**Extrahierter Text**
____________

Ferner, man könnte auch den Eindruck haben, daß diese Fraktale womöglich
auch für die moderne Mathematik keine vielversprechenden Forschungsaufgaben
darstellen. Dieser Eindruck kann natürlich eine Täuschund sein. Nimt
man jedoch die sehr viele Bücher an der Reihe in die Hand, die man heute
unter der Überschrift »Fraktale und Chaosdynamik« auf den Regalen
findet, fällt es bald auf, wie wenig Platz den rekursiven Fraktalen in
der Fachliteratur gewiedmet ist. Selbst das sehr populäre Fractint-Programm,
dessen neuere Versionen eine rasch wachsende Ansammlung von aus der Fachliteratur
geliehenen Fraktal-Typen enthalten, entwickelte sich gerade im Bereich des L-Systems
am wenigstens spektakulär und nahm mangels neuerer Errungenschaften
nur einige attraktive Parketten-Muster, wie die Penrose-Tilings in seine
jüngere Versionen auf.
Ich blieb aber treu zu dem L-System,
zumal ich mich nicht auf dem engeren Gebiet der klassischen Fraktale beschränkte,
sondern ich das Fractint-Programm dazu benutzte, ganz frei und unbekümmert
neue Kodes auszudenken, um mal auch dem Zufall die Bahn zu ebnen. Nach der Betrachtung
der so entstandenen grafischen Gestalten gab es immer einen Weg, die Kodes wieder
zu verändern und so auuch die Bilder weiterzuentwickeln. (Wenn man die
<fractint.l> File mit einem Editor öffnet und die sich dort anreihenden
L-System Kodes sieht, findet man leicht die Regel der für das Fractint
spezifischer Schreibweise der L-System Kodes heraus und man kann danach die
neuen Formeln entweder sofort dorthin einschreiben oder eine ganz neue File
mit ».l« Erweiterung für die selbsterfundenen Kodes
öffnen.)
Schnell fand ich heraus, wie
schwer es ist, wirklich neue fraktale Kurven zu erzeugen, die selbstmeidend
sind (d. h., es kommt zu keiner Berührung oder Überschneidung bei
denen, auch nicht bei der höheren Iterationsstufen). Was machen jedoch
die Überschneidungen aus, wenn die Kurve sonst eine interessante Gestalt
aufweist, fragte ich mich. Das war natürlich schon der Kunsthistoriker,
der sich mehr für die visuellen Überraschungen als für die »Reinheit«
der mathematischen Wesen interessierte. Ich produzierte also eine Reihe von
iterierten Grafiken, die nach dem Verfahren der rekursiven Fraktale generiert
worden waren, sonst aber die verschiedensten Eigenschaften hatten und ich ordnete
sie nach Gruppen wie echte Fraktale, Kachel- oder Parketten-Muster, ornamenthafte
Forme, Rosetten, usw.

____________

**Bereitgestellte Daten**
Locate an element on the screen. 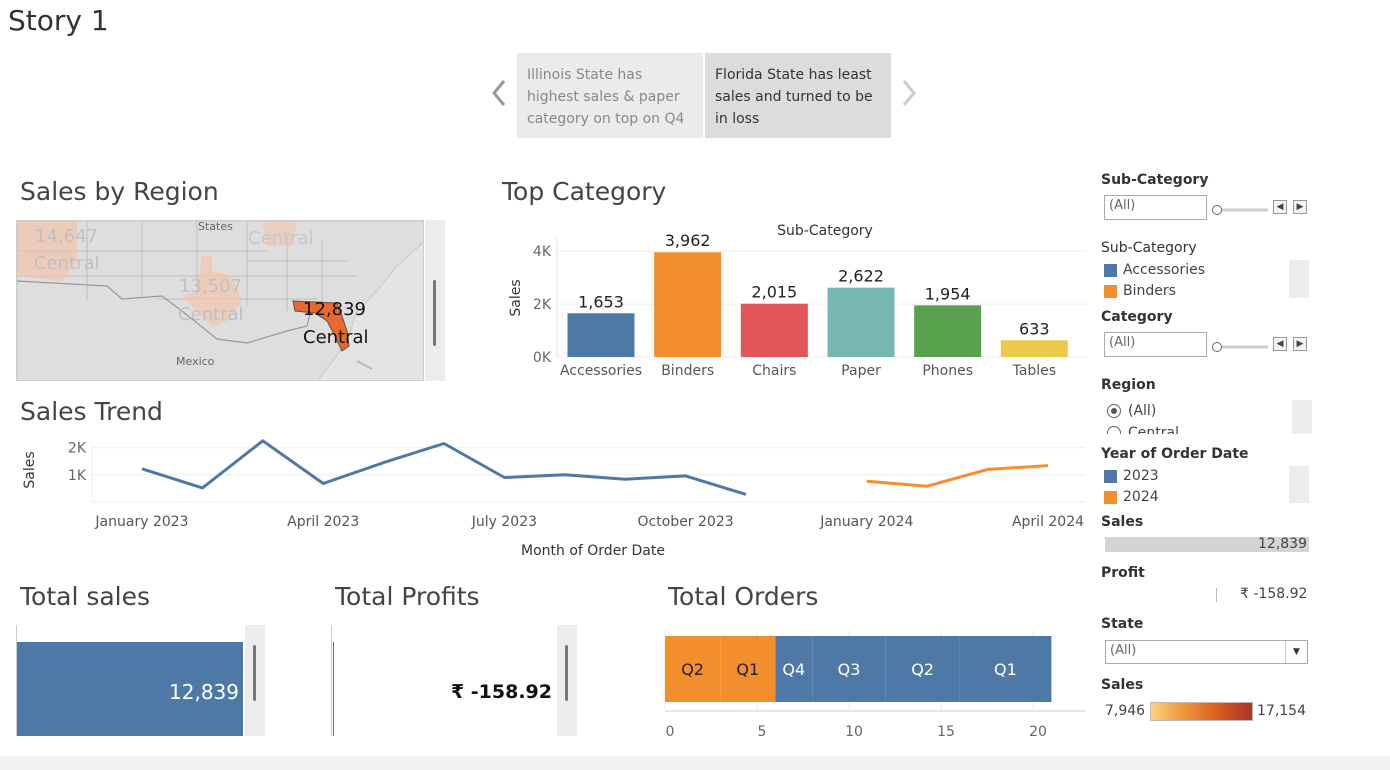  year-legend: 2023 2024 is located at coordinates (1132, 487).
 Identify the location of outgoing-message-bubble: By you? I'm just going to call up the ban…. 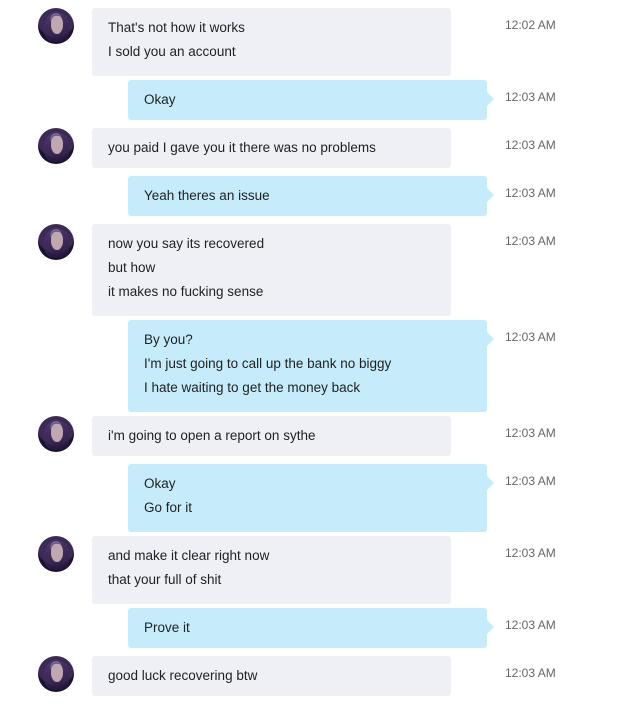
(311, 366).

____________

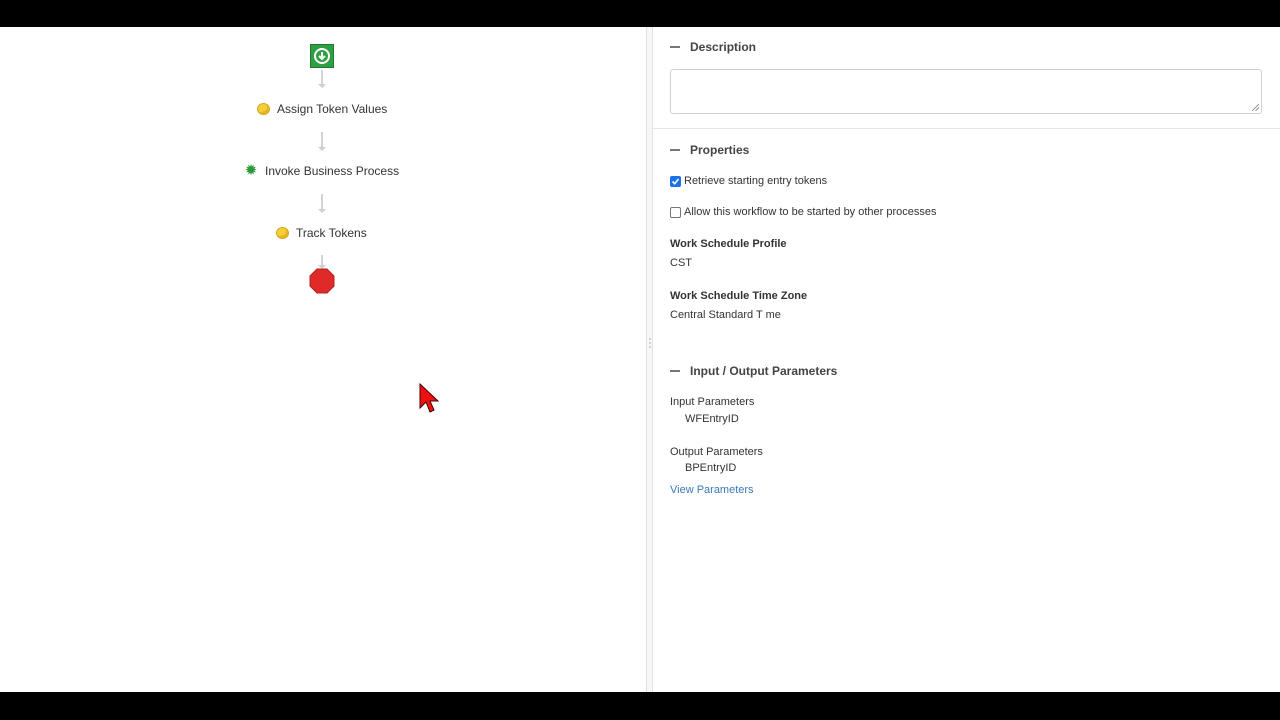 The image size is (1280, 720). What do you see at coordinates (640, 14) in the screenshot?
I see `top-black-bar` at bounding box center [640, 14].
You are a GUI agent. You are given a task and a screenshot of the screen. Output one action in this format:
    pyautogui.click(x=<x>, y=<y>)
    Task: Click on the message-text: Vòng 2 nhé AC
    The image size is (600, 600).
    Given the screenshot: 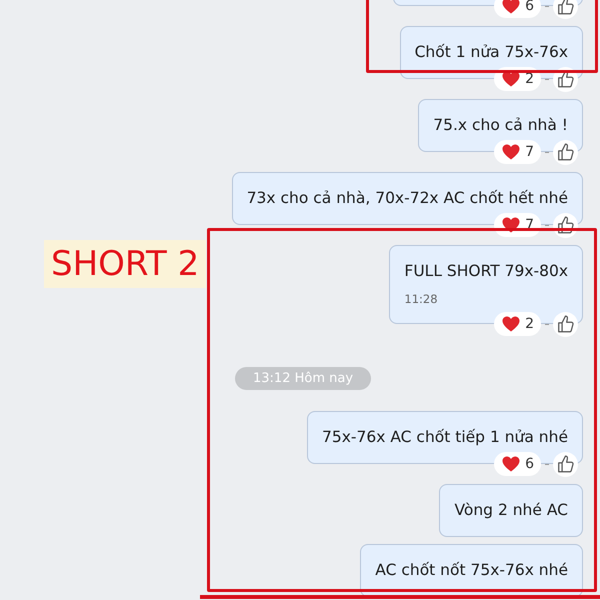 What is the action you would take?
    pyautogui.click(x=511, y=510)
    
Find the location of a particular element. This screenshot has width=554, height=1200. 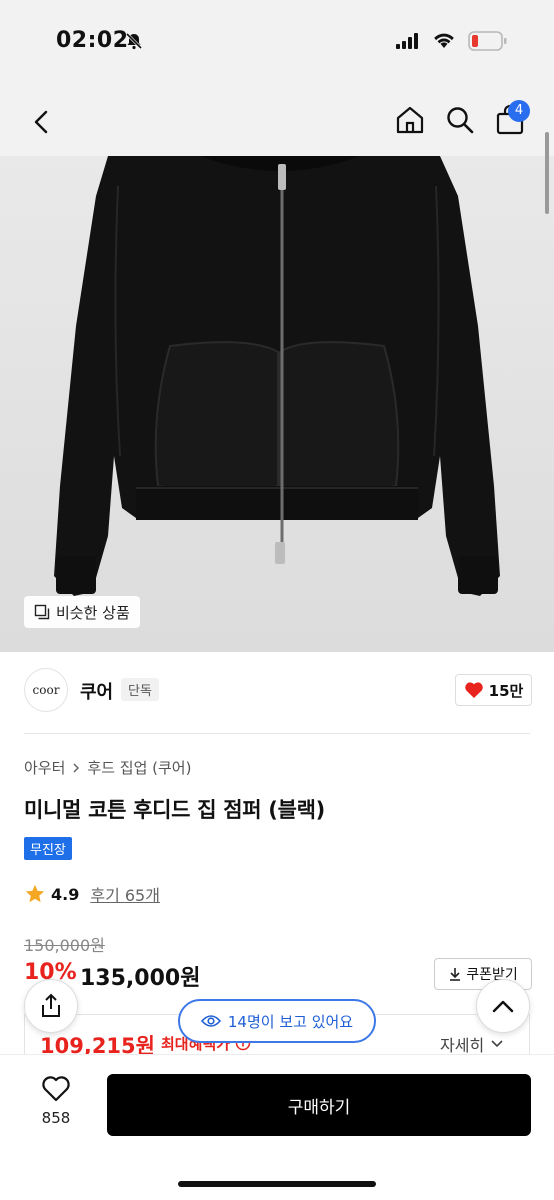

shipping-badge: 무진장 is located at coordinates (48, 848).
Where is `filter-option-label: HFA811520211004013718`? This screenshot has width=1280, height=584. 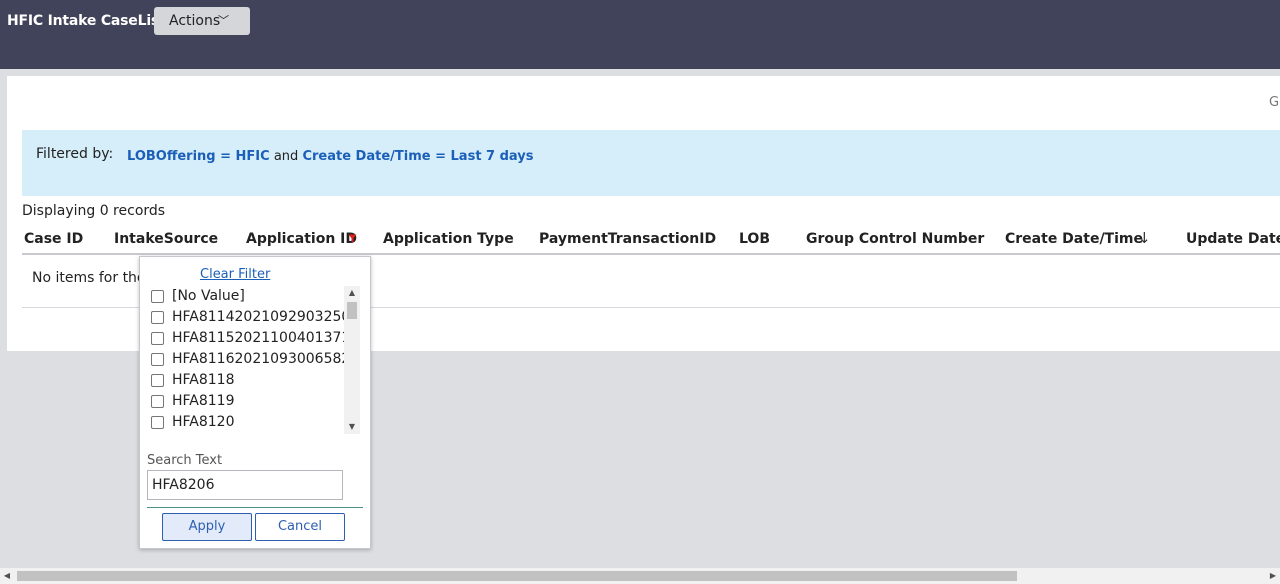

____________

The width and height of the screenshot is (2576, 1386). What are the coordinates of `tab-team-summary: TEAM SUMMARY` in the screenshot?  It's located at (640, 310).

____________

**Erforderliche Schritte**
- A) Schreibe in den Datensätzen alles von der Zeile mit „Identify the location“ bis hinunter zur Zeile mit „(311, 366).“ neu und ersetze dabei „Identify“ durch „Find“, ohne sonst etwas zu ändern. Lass die Bilder in deiner Antwort weg.
- B) Führe den Text über rekursive Fraktale und das L-System ab der Stelle fort, an der er endet.

**Ergebnisse der Übung**
- A)
 Find the location of outgoing-message-bubble: By you? I'm just going to call up the ban…. 
(311, 366).

- B)
Ich mußte mich natürlich
damit abfinden, daß die meisten grafischen Gestalten nur sehr bedingt
der Welt der Fraktale gehörten und es einige unter ihnen gab, die nicht
im weitesten Sinne Fraktale sein konnten, zumal sie nach einigen Schritten auch
dem Iterationsverfahren stock widerstanden. Sie erwiesen sich als um einen zentralen
Punkt rotierenden und sich immer neu überschreibenden Rosettenforme, die
wegen dieser problematischen Kreisbewegung und der daraus resultierenden Gefangenschaft
auch nicht weiter wachsen konnten eigentlich ein Betriebsumfall, wenn
man gerade fraktalen Forme erzeugen wollte. Betrachtete man sie nur als (semi-?)
herkömmliche Rosetten, fand man sie dann doch ganz hübsch und annehmbar.
Mir ist natürlich nicht
eingefallen, diese zentralsymmetrischen Gestalten mit den aus dem Fernost stammenden
kultischen Gebilden, die Mandalas heißen, in Verbindung zu bringen, so
lange ich nicht die Einladung von Wilfried Nold bekam, Mandala-ähnliche
Forme zu einer Wanderausstellung einzusenden. Dann aber wurde mir klar, daß
diese auf dem Computer generierten Grafiken für eine solche Ausstellung
sehr gut geeignet sein sollten. Ich stellte eine kleine Sammlung von ihnen zusammen
und ergänzte sie noch mit einigen Parkettenformen und anderen rekursiv
generierten Gestalten, die alle einen für die Mandalas typischen zentralsymmetrischen
Aufbau hatten und schickte sie auf diese Veranstaltung ein. Man möge sie
interpretieren, wie man wolle. Freilich wurden sie auf meinem Computer in Sinne
einer ähnlich unbegrenzten Freiheit geboren.
Damit wäre die Geschichte
meines Beitrags zu der Mailart-Aktion Mandala erzählt. Ich würde die
Gesagten hier nur noch mit einigen Überlegungen ergänzen, die schon
mehr mit der mathematischen Seite dieser Grafiken zu tun haben.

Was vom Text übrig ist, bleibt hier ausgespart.